(Records from a dataset)
----

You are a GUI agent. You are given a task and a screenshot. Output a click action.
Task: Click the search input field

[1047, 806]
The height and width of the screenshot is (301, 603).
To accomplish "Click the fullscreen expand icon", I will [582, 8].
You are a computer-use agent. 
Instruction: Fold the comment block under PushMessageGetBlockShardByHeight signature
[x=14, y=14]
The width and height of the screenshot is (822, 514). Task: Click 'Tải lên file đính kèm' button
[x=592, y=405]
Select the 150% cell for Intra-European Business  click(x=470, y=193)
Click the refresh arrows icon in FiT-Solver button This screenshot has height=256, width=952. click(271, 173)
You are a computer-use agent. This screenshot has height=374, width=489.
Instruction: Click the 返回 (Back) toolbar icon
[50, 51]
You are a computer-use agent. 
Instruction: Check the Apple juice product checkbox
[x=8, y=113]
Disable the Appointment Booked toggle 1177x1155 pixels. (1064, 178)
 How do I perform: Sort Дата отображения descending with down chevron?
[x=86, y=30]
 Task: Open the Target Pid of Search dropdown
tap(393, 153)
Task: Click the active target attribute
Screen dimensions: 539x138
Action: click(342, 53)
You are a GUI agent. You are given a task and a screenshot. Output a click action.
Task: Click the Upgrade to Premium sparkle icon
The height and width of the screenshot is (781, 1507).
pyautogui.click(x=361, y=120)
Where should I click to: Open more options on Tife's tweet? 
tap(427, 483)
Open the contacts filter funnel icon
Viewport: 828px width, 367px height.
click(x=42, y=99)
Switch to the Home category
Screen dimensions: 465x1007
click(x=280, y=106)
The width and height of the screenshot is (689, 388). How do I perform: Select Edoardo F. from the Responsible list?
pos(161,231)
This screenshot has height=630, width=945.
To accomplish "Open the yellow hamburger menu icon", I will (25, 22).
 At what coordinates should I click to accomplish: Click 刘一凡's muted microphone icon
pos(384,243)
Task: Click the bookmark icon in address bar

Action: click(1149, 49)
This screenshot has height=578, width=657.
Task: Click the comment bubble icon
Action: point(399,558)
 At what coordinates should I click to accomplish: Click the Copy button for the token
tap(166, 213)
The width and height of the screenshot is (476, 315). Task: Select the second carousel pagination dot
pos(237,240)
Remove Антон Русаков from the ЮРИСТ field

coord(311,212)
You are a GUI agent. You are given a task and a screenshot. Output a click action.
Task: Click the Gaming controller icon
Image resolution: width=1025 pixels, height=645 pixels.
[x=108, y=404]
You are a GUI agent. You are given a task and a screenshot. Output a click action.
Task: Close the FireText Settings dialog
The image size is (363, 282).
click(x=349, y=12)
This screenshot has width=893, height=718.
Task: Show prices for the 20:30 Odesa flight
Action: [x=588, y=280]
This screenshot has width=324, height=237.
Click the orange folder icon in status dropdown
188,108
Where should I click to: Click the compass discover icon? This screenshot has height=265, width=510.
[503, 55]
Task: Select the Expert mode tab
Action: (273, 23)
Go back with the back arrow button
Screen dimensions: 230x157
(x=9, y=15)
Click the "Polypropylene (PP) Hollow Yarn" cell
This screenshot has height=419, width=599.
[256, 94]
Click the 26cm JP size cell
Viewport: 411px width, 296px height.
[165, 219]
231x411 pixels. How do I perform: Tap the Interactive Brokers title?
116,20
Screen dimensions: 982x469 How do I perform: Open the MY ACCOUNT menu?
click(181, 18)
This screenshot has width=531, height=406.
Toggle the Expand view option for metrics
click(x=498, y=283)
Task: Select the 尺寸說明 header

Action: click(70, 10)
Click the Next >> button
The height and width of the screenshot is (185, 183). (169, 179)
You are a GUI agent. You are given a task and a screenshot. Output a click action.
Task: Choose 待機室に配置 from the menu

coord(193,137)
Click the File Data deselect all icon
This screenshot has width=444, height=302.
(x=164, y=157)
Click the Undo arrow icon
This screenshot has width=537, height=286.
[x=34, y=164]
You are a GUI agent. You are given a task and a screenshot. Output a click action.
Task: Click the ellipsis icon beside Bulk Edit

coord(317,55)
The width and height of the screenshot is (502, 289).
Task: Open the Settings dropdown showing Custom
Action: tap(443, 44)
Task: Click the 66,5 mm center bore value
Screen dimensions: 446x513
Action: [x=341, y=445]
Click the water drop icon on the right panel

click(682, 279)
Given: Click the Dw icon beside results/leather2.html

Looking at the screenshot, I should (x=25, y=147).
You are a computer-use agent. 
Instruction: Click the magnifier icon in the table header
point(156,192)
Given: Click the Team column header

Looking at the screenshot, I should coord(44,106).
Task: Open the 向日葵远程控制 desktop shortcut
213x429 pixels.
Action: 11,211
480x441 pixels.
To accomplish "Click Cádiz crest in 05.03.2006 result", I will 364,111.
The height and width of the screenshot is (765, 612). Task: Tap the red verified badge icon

----

What the exercise asks - Take the records and restate them word for word.

Answer to this task -
You are a GUI agent. You are given a task and a screenshot. Output a click action.
Task: Click the search input field

[1047, 806]
The height and width of the screenshot is (301, 603).
To accomplish "Click the fullscreen expand icon", I will [582, 8].
You are a computer-use agent. 
Instruction: Fold the comment block under PushMessageGetBlockShardByHeight signature
[x=14, y=14]
The width and height of the screenshot is (822, 514). Task: Click 'Tải lên file đính kèm' button
[x=592, y=405]
Select the 150% cell for Intra-European Business  click(x=470, y=193)
Click the refresh arrows icon in FiT-Solver button This screenshot has height=256, width=952. click(271, 173)
You are a computer-use agent. This screenshot has height=374, width=489.
Instruction: Click the 返回 (Back) toolbar icon
[50, 51]
You are a computer-use agent. 
Instruction: Check the Apple juice product checkbox
[x=8, y=113]
Disable the Appointment Booked toggle 1177x1155 pixels. (1064, 178)
 How do I perform: Sort Дата отображения descending with down chevron?
[x=86, y=30]
 Task: Open the Target Pid of Search dropdown
tap(393, 153)
Task: Click the active target attribute
Screen dimensions: 539x138
Action: click(342, 53)
You are a GUI agent. You are given a task and a screenshot. Output a click action.
Task: Click the Upgrade to Premium sparkle icon
The height and width of the screenshot is (781, 1507).
pyautogui.click(x=361, y=120)
Where should I click to: Open more options on Tife's tweet? 
tap(427, 483)
Open the contacts filter funnel icon
Viewport: 828px width, 367px height.
click(x=42, y=99)
Switch to the Home category
Screen dimensions: 465x1007
click(x=280, y=106)
The width and height of the screenshot is (689, 388). How do I perform: Select Edoardo F. from the Responsible list?
pos(161,231)
This screenshot has height=630, width=945.
To accomplish "Open the yellow hamburger menu icon", I will (25, 22).
 At what coordinates should I click to accomplish: Click 刘一凡's muted microphone icon
pos(384,243)
Task: Click the bookmark icon in address bar

Action: click(1149, 49)
This screenshot has height=578, width=657.
Task: Click the comment bubble icon
Action: point(399,558)
 At what coordinates should I click to accomplish: Click the Copy button for the token
tap(166, 213)
The width and height of the screenshot is (476, 315). Task: Select the second carousel pagination dot
pos(237,240)
Remove Антон Русаков from the ЮРИСТ field

coord(311,212)
You are a GUI agent. You are given a task and a screenshot. Output a click action.
Task: Click the Gaming controller icon
Image resolution: width=1025 pixels, height=645 pixels.
[x=108, y=404]
You are a GUI agent. You are given a task and a screenshot. Output a click action.
Task: Close the FireText Settings dialog
The image size is (363, 282).
click(x=349, y=12)
This screenshot has width=893, height=718.
Task: Show prices for the 20:30 Odesa flight
Action: [x=588, y=280]
This screenshot has width=324, height=237.
Click the orange folder icon in status dropdown
188,108
Where should I click to: Click the compass discover icon? This screenshot has height=265, width=510.
[503, 55]
Task: Select the Expert mode tab
Action: (273, 23)
Go back with the back arrow button
Screen dimensions: 230x157
(x=9, y=15)
Click the "Polypropylene (PP) Hollow Yarn" cell
This screenshot has height=419, width=599.
[256, 94]
Click the 26cm JP size cell
Viewport: 411px width, 296px height.
[165, 219]
231x411 pixels. How do I perform: Tap the Interactive Brokers title?
116,20
Screen dimensions: 982x469 How do I perform: Open the MY ACCOUNT menu?
click(181, 18)
This screenshot has width=531, height=406.
Toggle the Expand view option for metrics
click(x=498, y=283)
Task: Select the 尺寸說明 header

Action: click(70, 10)
Click the Next >> button
The height and width of the screenshot is (185, 183). (169, 179)
You are a GUI agent. You are given a task and a screenshot. Output a click action.
Task: Choose 待機室に配置 from the menu

coord(193,137)
Click the File Data deselect all icon
This screenshot has width=444, height=302.
(x=164, y=157)
Click the Undo arrow icon
This screenshot has width=537, height=286.
[x=34, y=164]
You are a GUI agent. You are given a task and a screenshot. Output a click action.
Task: Click the ellipsis icon beside Bulk Edit

coord(317,55)
The width and height of the screenshot is (502, 289).
Task: Open the Settings dropdown showing Custom
Action: tap(443, 44)
Task: Click the 66,5 mm center bore value
Screen dimensions: 446x513
Action: [x=341, y=445]
Click the water drop icon on the right panel

click(682, 279)
Given: Click the Dw icon beside results/leather2.html

Looking at the screenshot, I should (x=25, y=147).
You are a computer-use agent. 
Instruction: Click the magnifier icon in the table header
point(156,192)
Given: Click the Team column header

Looking at the screenshot, I should coord(44,106).
Task: Open the 向日葵远程控制 desktop shortcut
213x429 pixels.
Action: 11,211
480x441 pixels.
To accomplish "Click Cádiz crest in 05.03.2006 result", I will 364,111.
The height and width of the screenshot is (765, 612). Task: Tap the red verified badge icon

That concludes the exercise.